- Born: 1936 (age 89–90) Babruisk, Byelorussian SSR, Soviet Union
- Known for: Soviet Belarusian dissident

= Michaš Kukabaka =

Michaš Kukabaka (also known as Mikhail Kukobaka; born 1936) is a Soviet Belarusian dissident described as "the last Soviet political prisoner in the USSR".

== Early years ==
Kukabaka was born in Babrujsk, Soviet Belarus. He grew up in an orphanage, as his father was killed during World War II, and his mother died after the war. He graduated from a vocational school.

== Dissident activities ==
In 1968, he publicly declared his disagreement with the invasion of Czechoslovakia by the Soviet and Warsaw Pact troops and handed over his article condemning the invasion to the Deputy Consul General of Czechoslovakia asking him to forward it to the West.

He was the author of a number of publications that were distributed by samizdat in the 1970s.
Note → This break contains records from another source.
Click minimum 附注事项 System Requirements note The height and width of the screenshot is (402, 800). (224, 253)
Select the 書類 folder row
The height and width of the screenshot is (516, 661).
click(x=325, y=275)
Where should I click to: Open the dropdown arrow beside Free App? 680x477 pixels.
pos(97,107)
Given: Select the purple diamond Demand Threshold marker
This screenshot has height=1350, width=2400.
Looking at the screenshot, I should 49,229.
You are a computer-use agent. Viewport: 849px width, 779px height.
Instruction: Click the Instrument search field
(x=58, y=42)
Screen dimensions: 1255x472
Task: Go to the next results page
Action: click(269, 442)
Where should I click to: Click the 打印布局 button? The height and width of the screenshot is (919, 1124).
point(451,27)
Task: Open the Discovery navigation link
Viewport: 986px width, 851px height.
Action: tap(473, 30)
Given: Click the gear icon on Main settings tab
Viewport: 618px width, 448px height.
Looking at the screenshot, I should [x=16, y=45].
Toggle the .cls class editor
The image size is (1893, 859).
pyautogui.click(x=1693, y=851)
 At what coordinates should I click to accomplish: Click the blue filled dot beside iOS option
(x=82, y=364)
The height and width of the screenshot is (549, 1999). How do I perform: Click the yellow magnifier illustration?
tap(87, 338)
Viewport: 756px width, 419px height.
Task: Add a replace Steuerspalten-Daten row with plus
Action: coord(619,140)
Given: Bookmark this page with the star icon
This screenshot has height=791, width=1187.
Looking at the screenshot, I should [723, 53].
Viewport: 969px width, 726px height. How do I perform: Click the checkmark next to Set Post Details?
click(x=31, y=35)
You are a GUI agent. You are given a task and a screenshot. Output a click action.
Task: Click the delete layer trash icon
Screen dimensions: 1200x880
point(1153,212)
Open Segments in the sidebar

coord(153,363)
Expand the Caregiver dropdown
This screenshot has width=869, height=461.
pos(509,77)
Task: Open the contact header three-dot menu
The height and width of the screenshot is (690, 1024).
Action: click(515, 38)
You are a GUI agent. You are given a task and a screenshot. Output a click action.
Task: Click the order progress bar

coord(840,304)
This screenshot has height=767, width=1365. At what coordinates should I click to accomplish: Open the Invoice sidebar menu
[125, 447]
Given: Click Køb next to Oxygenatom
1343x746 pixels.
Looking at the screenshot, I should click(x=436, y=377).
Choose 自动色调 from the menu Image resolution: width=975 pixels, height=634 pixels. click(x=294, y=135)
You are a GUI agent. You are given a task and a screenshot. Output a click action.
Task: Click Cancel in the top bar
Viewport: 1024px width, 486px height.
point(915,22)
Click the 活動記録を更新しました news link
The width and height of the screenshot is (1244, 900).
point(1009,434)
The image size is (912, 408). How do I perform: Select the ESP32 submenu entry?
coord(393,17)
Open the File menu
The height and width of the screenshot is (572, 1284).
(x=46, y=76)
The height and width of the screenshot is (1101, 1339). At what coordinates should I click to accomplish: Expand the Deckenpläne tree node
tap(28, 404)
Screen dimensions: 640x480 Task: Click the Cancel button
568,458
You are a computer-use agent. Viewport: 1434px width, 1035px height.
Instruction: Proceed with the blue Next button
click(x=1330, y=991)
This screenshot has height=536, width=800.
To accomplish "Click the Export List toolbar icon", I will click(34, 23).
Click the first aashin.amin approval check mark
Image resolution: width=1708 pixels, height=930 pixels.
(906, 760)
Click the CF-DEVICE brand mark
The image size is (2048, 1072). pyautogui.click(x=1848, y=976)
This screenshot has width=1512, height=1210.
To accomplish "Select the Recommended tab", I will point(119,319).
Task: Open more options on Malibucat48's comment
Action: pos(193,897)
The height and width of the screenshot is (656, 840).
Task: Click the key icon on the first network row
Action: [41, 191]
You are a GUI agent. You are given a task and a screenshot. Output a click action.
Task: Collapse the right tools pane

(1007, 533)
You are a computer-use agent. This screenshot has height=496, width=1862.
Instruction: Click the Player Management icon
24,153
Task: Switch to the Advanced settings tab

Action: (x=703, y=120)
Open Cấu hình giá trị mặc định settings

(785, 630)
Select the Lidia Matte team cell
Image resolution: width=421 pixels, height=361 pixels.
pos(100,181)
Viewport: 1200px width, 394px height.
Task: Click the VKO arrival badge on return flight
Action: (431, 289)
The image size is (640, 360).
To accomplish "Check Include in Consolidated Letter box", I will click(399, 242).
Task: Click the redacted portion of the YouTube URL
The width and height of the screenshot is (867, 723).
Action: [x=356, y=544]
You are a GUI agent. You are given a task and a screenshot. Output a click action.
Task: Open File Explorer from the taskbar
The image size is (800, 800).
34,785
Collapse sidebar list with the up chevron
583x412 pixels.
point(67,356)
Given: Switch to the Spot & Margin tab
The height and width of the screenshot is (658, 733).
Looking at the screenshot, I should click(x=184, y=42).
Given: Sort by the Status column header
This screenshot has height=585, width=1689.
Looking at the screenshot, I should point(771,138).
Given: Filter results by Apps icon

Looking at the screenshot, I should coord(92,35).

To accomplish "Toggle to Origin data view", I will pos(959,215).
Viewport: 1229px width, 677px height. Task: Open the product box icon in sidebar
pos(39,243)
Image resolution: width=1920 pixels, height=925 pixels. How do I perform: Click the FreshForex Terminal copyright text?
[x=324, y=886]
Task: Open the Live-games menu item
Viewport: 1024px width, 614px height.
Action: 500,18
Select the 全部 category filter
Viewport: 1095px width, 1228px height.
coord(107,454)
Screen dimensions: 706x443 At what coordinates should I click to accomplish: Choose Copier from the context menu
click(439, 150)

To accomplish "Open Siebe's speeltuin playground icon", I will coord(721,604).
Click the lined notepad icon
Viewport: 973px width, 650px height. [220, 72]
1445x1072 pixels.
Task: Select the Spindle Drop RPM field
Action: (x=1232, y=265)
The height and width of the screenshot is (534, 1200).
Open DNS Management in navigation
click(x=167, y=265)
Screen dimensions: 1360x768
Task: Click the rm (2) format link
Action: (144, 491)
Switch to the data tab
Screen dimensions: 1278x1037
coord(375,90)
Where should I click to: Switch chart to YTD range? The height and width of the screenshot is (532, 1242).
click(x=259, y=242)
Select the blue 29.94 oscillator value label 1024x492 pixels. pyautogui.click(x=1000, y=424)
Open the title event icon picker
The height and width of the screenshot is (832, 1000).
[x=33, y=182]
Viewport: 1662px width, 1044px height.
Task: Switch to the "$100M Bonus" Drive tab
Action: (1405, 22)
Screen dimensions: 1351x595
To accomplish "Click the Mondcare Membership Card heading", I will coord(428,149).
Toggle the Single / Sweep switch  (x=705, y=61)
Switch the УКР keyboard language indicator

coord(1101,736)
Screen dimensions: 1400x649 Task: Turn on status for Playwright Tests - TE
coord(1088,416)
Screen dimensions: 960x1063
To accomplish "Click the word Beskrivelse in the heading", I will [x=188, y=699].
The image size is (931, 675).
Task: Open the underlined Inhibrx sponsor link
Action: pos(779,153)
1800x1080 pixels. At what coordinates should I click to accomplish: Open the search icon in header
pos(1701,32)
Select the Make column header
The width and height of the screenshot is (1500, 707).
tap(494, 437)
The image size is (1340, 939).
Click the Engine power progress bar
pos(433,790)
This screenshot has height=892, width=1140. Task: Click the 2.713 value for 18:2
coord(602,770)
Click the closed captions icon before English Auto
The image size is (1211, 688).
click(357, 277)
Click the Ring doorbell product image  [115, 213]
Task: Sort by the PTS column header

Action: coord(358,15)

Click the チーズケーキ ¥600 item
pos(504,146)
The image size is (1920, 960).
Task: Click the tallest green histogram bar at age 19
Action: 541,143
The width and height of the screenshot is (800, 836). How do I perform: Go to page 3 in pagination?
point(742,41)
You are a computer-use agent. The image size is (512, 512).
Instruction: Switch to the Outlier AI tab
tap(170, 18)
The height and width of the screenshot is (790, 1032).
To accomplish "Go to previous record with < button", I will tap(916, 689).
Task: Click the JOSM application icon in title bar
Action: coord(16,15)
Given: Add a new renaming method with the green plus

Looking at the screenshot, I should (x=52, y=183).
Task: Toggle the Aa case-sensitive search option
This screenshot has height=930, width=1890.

His signatures were under numerous human rights documents of this time. In 1977, he announced the renunciation of his Soviet citizenship.

In 1978 he wrote an essay The Stolen Fatherland, dedicated to the ongoing russification of Soviet Belarus. The essay was smuggled to the West, read out by the radio station Deutsche Welle and published in various émigré publications. For this essay, Kukabaka was accused by the Soviet authorities of distorting "Leninist national policy."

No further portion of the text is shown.